Given records
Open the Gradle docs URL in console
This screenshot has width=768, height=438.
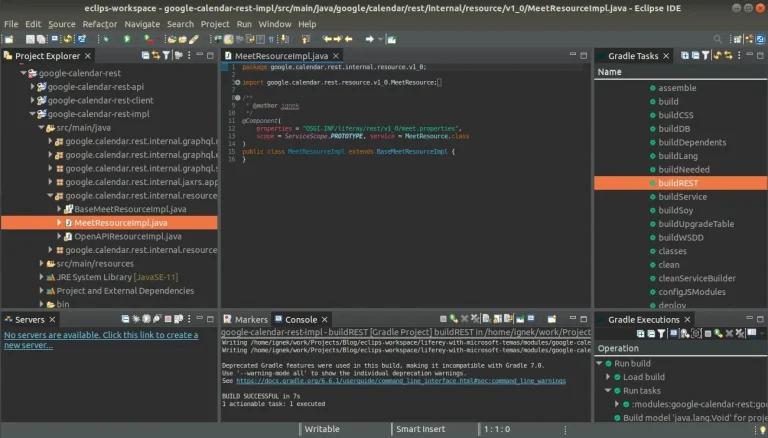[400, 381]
...
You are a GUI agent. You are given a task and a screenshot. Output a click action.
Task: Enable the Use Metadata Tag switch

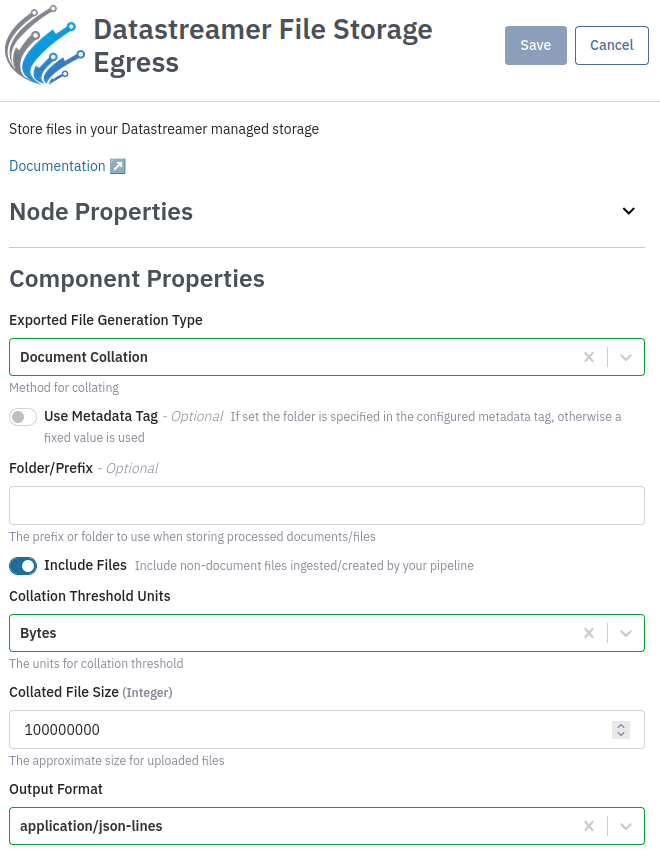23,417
* * *
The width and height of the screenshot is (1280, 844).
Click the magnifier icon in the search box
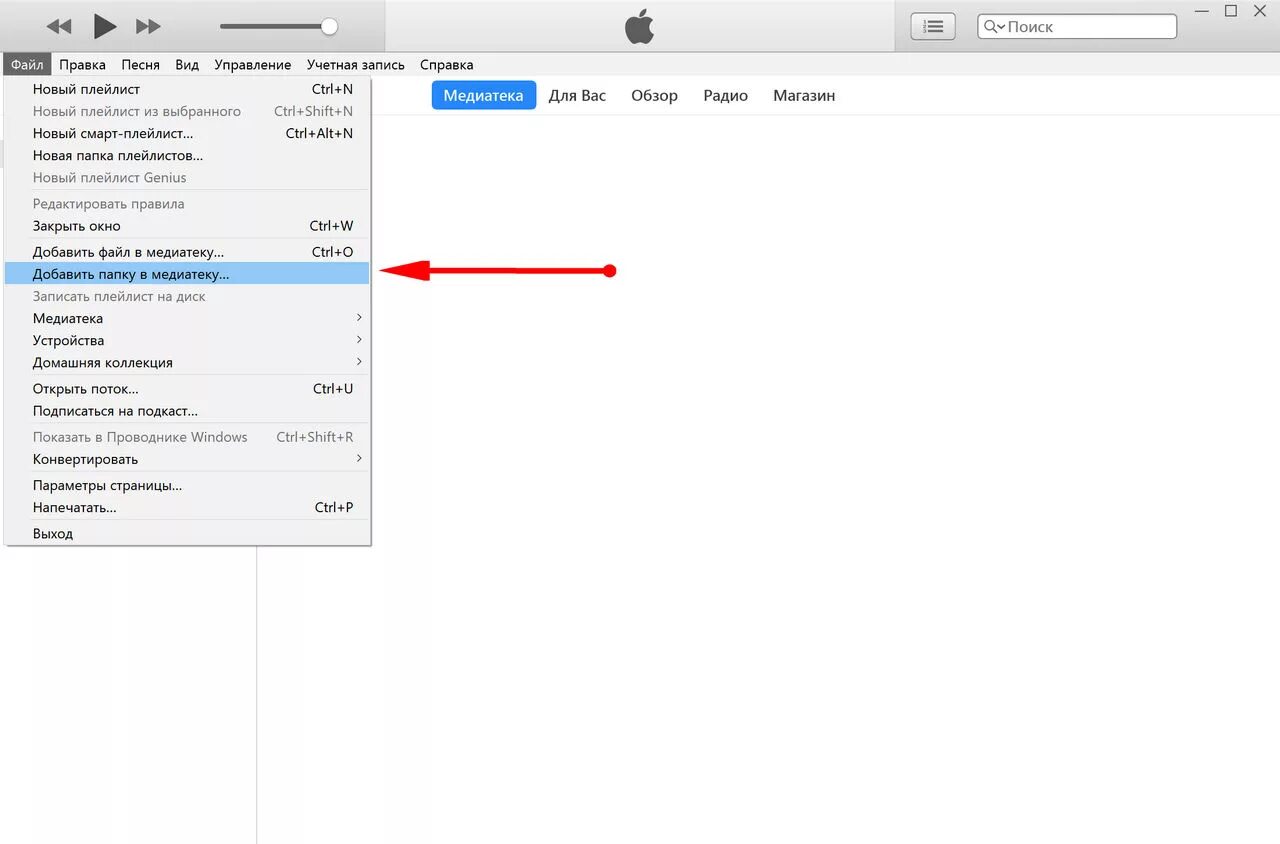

Prompt
Set down, exactly as they stand above, the lines starting with the line with "The width and" and going on through the line with "Click the magnifier icon in the search box", and no others.

Finished exercise
The width and height of the screenshot is (1280, 844).
Click the magnifier icon in the search box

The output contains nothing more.